### Texte proposé
--------
Le cinéma d’Alejandro Jodorowsky est hors-normes, littéralement parlant. Le réalisateur chilien fait des films non pas pour gagner de l’argent mais, selon ses propres mots, pour en perdre. Ce qu’il recherche, à travers ses expérimentations artistiques, a toujours été de transmettre une certaine vision de l’humanité et donc de la société. Farouchement opposé au fonctionnement de l’industrie cinématographique, mais aussi du modèle capitaliste en général, de la société de consommation et autres affres de la modernité occidentale, ses films sont de véritables pamphlets philosophiques et politiques. Il n’y a qu’à voir le saisissant documentaire Jodorowsky’s Dune pour cerner immédiatement le personnage et prendre la mesure de son dégoût du règne de l’argent, de la quête de pouvoir (politique et financier), et sa volonté perpétuelle de s’affranchir d’un système formaté et balisé qui lui dicte comment créer ses œuvres d’art. Dune aurait peut-être été le chef-d’œuvre de Jodorowsky, son film ultime – ou pas. En son absence, La Montagne sacrée lui vole incontestablement ce titre. Sommet formel et thématique de son cinéma expérimental, symboliste, psychanalysant et bien sûr hautement mystique, le film pourrait presque faire office de « manifeste » de la pensée de son créateur. Jodorowsky se sert d’une narration aux allures de voyage initiatique (aux consonances éminemment bibliques) pour renverser les idoles, se faire iconoclaste et dénoncer la société de son temps – et du nôtre.
--------
### Lignes de localisation de mots et d'éléments
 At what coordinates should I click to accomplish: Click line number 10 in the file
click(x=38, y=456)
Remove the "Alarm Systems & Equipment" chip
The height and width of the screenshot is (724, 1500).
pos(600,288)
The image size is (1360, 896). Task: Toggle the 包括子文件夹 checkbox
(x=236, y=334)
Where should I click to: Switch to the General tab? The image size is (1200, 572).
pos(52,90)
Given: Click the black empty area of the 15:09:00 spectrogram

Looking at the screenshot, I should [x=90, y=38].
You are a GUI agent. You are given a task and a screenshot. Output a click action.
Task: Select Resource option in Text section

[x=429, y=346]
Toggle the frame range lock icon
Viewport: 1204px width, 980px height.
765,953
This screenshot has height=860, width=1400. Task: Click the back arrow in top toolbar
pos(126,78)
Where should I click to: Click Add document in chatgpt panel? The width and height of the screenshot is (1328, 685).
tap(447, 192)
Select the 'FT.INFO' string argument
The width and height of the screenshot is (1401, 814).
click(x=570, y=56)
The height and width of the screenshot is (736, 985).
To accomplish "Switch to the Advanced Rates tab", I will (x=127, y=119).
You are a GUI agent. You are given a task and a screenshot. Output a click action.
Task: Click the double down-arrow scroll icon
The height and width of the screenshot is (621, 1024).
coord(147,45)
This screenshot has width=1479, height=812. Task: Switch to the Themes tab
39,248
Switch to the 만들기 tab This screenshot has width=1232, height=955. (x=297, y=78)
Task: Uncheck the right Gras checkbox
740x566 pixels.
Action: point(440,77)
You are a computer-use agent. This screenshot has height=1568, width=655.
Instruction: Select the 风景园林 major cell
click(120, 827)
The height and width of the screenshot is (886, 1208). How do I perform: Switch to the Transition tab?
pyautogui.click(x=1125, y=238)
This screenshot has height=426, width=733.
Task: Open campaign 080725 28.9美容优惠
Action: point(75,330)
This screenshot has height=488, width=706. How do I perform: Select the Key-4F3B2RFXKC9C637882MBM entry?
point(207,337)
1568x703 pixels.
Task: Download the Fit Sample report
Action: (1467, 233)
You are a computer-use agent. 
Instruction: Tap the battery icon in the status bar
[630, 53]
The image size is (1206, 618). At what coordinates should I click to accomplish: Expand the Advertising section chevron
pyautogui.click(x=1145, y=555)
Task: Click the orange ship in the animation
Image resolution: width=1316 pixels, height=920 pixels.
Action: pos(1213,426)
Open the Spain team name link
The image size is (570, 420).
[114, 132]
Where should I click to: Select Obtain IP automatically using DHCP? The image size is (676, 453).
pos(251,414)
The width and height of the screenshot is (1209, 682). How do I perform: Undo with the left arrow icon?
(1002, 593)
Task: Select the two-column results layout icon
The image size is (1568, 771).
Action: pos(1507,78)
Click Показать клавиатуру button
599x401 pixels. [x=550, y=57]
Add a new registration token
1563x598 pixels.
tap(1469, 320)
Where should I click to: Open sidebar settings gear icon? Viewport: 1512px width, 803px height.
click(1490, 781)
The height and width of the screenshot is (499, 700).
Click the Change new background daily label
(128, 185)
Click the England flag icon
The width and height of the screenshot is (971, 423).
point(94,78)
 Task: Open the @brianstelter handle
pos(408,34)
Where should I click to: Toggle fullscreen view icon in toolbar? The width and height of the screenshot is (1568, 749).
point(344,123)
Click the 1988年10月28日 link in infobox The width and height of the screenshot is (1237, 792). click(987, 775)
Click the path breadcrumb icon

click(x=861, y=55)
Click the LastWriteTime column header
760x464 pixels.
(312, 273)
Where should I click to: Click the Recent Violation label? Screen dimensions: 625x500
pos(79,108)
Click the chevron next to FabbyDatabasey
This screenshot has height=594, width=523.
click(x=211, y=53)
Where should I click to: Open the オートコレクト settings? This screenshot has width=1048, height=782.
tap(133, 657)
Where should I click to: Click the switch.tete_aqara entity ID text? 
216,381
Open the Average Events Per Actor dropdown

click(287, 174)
--------
### Consignes
- a) Répondez à ces questions sur le texte consacré au cinéma de Jodorowsky :
(i) Selon ses propres mots, pourquoi le réalisateur fait-il des films ?
(ii) Quel documentaire permet de cerner immédiatement le personnage ?
(iii) En l'absence de Dune, quel film lui vole le titre de chef-d'œuvre ?
- b) Comptez les lignes des données qui contiennent la chaîne « arrow », en respectant la casse. Donnez uniquement le nombre.

### Corrigé
- a)
(i) Pour perdre de l'argent.
(ii) Jodorowsky's Dune.
(iii) La Montagne sacrée.

- b) 3